The terms of the contract were disclosed in February by a hacker group called Prana Network, which claimed to have hacked into email servers linked to Iran's Islamic Revolutionary Guard Corps. The details of the deal were confirmed to the publication by representatives of the US security service.
According to the contract between the Russian managers of the plant and their Iranian partners, the plant plans to produce 6,000 Shahed attack drones a year - in addition to reconnaissance drones. According to the International Institute for Strategic Studies, a London-based defence-oriented think tank, the plant was ahead of its production schedule at the end of April, having already delivered 4,500 of the promised Shaheds.
According to the newspaper, citing Ukrainian military intelligence and a former Syrian officer, Russian soldiers are already learning to fly drones in Syria with instructors from the Revolutionary Guard Corps and the Iranian-backed militant group Hezbollah.
It is noted that dozens of Albatross M3 reconnaissance drones manufactured at the Alabuga plant have received detailed photo reconnaissance of Ukrainian positions and movements on the front line.
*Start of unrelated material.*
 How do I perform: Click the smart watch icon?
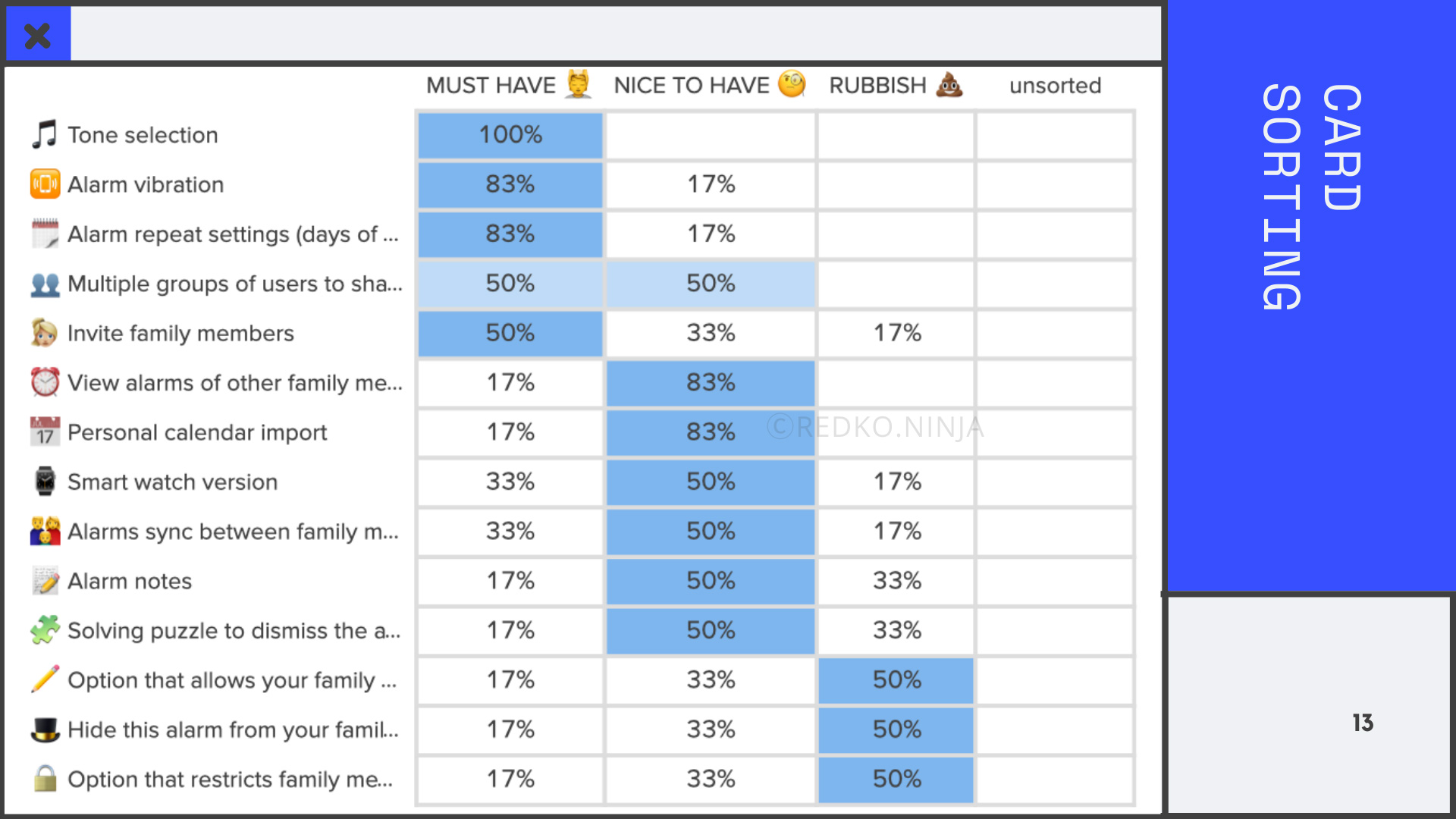(45, 482)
Their manufacturer stated that the drones have already been tested in the Belgorod region.
Russia is also producing its own warheads, accelerating the production of combat-ready weapons, as experts believe that the newer versions of the Shaheds were made in Russia, said drone expert Henry Thompson, who previously worked for the UN. After analysing the wreckage of the UAVs found in Ukraine, he concluded that the latest versions of the Shahed were made in Russia.
According to the newspaper, to expand drone production, Russia first of all needed skilled workers. The first series of Albatross reconnaissance devices were made mostly by students from neighbouring technical colleges, but they were not enough, so the manufacturers began to look further afield - to Africa.
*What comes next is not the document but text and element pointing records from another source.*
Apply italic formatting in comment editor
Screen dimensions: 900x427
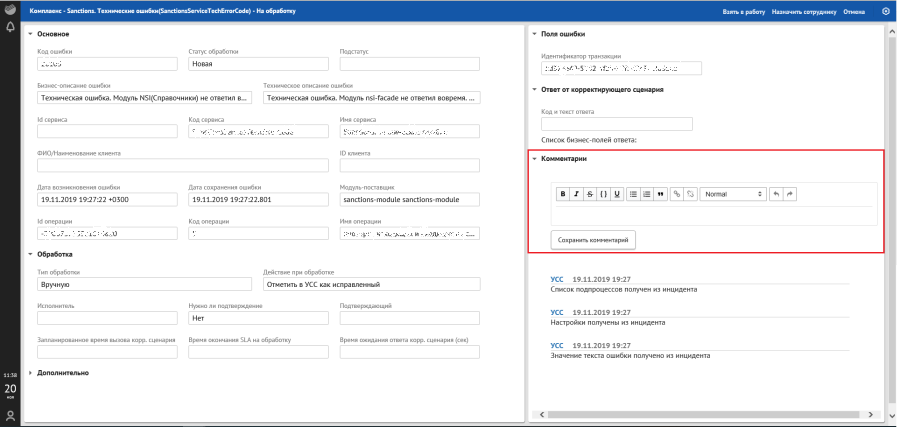576,194
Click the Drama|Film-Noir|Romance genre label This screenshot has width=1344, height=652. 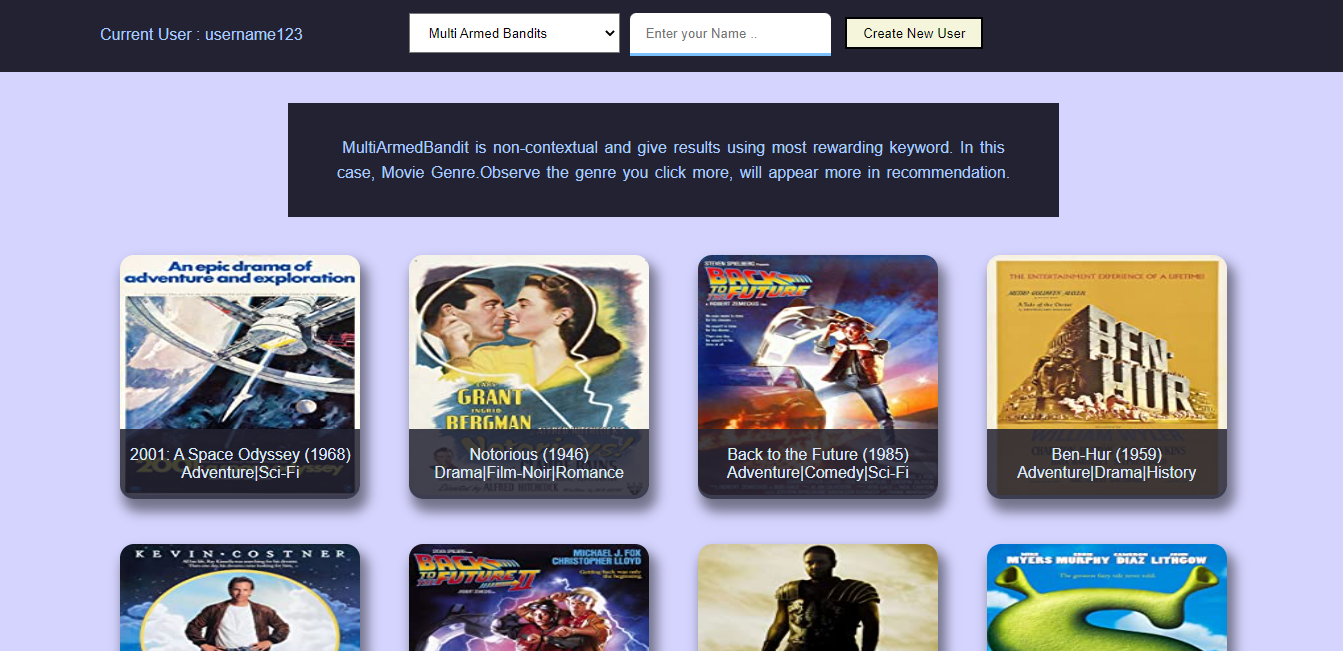pyautogui.click(x=529, y=473)
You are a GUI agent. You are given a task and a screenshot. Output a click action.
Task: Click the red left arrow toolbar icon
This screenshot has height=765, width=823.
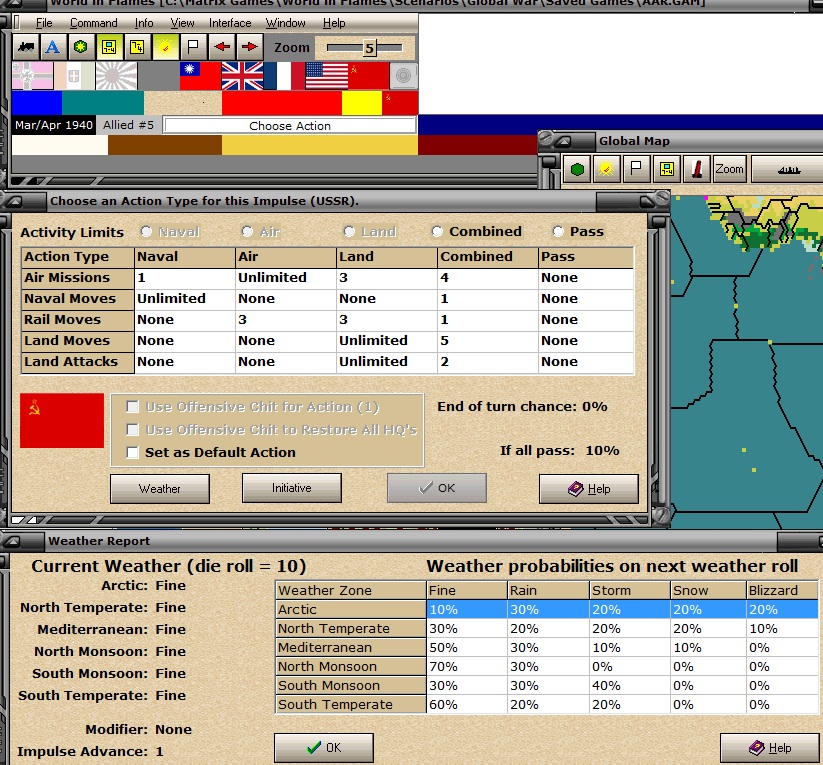pyautogui.click(x=221, y=47)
In early 2023, Russian businessmen from Albatross rented a room in a high-class school in Uganda, gathering an audience of young female students. The latter were offered skilled jobs with salaries three times higher than in their home country, airfare, free accommodation, and more. Since then, more than a thousand women have travelled to Alabuga from all over Africa. Another thousand students are likely to join this year's intake, Ugandan officials say.
As Ukrinform reported, last June, the White House released satellite photos that identified two buildings near the Alabuga zone as a key part of Iran's attempts to help Moscow increase its drone production. "We are also concerned that Russia is working with Iran to produce Iranian UAVs from inside Russia," said John Kirby, a spokesman for the US National Security Council, at the time.